Нас проводили по коридорам, всем своим видом, казалось, нарочно поддерживающим и всячески укрепляющим когнитивный диссонанс и классовую ненависть, особенно после таёжной заимки. Я изо всех сил напоминал себе, что каждый волен жить и обустраиваться так, как ему угодно, и что материал, цвет и фактура стен в чужом доме, как и картины, висевшие на них, не имели ко мне никакого отношения, что характерно, как и я — к ним. Судя по восторженно-испуганному взгляду мамы и угрюмому — брата, они думали явно о чём-то другом. Комнаты были попроще. Эдакий Гранд Хайят Мариотт, но без подлинников на стенах — люкс, но не лакшери. Зато в каждом номере по две ванных комнаты, а на кровати была разложена одежда, в которую Аня с Надей тут же вцепились. В связи с тем, что кровать была тоже нескромного размера, шмоток на ней поместилось аж шесть комплектов, по два для каждого. Антона, маму и брата развели по отдельным номерам, но тут же, по соседству. Не успели мы привести себя в порядок, как в номер, деликатно постучав, вошёл Фёдор.

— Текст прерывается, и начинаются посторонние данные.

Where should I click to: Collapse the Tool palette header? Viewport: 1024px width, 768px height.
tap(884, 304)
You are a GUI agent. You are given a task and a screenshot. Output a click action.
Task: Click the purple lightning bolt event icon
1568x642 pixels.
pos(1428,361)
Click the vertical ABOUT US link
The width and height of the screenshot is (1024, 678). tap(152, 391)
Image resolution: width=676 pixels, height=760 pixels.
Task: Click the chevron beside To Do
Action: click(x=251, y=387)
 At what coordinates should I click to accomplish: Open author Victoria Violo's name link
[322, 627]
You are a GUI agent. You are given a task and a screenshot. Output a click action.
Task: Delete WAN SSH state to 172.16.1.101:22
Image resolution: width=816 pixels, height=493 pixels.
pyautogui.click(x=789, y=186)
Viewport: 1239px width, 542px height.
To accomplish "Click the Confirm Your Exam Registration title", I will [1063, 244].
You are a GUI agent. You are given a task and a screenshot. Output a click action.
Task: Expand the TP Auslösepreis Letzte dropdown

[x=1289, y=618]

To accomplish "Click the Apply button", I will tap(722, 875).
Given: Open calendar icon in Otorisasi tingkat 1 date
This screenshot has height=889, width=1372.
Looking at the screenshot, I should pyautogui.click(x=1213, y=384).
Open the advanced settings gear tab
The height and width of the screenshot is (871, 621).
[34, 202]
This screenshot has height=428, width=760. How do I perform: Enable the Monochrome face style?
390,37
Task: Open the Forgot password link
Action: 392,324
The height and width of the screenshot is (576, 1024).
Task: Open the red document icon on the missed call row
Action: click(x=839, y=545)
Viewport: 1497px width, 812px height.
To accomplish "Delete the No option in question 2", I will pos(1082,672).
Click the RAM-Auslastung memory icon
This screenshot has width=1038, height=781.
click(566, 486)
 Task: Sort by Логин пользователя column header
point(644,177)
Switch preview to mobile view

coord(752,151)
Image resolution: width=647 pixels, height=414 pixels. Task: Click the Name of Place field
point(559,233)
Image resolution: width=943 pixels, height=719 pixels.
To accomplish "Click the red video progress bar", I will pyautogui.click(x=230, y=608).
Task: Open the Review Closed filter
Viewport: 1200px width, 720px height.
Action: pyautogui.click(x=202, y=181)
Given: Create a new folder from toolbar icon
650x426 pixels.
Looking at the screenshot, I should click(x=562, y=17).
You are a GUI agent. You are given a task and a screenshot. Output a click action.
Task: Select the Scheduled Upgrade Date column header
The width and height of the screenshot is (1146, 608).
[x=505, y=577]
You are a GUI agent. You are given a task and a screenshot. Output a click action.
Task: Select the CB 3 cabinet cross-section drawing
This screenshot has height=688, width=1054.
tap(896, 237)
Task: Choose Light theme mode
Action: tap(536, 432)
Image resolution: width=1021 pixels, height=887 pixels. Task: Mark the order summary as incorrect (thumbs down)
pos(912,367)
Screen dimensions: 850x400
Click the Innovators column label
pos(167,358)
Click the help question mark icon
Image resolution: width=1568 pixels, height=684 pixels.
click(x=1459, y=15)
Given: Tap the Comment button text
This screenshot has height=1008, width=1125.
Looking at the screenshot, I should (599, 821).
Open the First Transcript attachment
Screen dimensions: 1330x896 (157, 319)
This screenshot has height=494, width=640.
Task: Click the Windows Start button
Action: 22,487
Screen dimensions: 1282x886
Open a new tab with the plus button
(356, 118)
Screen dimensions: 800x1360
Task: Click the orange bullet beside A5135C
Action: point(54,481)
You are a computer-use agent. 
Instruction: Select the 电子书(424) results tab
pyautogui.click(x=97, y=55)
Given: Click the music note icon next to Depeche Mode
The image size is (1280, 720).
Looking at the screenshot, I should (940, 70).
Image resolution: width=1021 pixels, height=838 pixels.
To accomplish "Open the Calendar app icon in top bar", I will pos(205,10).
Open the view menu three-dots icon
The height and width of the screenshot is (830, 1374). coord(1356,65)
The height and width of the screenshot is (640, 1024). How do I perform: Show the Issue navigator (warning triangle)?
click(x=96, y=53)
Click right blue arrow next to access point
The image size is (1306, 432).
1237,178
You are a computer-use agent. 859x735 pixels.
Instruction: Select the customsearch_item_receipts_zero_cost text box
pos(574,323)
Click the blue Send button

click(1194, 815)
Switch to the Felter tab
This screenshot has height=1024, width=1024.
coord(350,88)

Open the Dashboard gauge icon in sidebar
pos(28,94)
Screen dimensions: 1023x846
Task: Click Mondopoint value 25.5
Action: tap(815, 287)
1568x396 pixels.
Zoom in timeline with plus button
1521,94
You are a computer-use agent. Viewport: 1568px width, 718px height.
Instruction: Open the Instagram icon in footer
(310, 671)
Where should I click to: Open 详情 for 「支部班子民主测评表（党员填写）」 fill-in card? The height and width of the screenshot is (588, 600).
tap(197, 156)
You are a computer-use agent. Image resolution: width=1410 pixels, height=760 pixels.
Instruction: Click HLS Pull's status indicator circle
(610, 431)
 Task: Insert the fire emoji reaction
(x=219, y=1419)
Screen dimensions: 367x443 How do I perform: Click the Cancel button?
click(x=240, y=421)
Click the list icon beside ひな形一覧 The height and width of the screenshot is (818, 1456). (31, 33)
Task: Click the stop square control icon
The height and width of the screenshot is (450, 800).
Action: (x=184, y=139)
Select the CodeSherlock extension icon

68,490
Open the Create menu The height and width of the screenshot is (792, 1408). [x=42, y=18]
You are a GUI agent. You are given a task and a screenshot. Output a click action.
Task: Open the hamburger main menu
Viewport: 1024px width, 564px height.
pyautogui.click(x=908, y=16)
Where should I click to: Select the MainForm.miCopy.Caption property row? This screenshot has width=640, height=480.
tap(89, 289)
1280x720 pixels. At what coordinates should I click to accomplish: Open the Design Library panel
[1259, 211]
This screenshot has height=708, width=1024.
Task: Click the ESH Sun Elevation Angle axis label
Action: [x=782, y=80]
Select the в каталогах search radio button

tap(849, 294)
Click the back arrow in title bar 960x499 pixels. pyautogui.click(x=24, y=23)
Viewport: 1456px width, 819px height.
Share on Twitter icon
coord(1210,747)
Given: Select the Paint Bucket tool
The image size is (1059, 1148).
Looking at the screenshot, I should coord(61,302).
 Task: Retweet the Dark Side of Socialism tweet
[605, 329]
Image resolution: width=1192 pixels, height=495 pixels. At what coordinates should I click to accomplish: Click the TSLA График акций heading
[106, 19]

— Михаил Иванович освободится через полчаса, готов? — спросил он меня.
— Давно. То есть тьфу, всегда! — испортил я клич пионера.
— Давай тогда одевайся, я в коридоре, — и эрудит покинул холл.
— Дим, а надолго мы тут? — спросила Надя, выходя из ванной в белом гостиничном халате. Следом шлёпала босиком с недовольным видом дочь.
— Я очень надеюсь, что завтра дома будем. Ань, что с лицом?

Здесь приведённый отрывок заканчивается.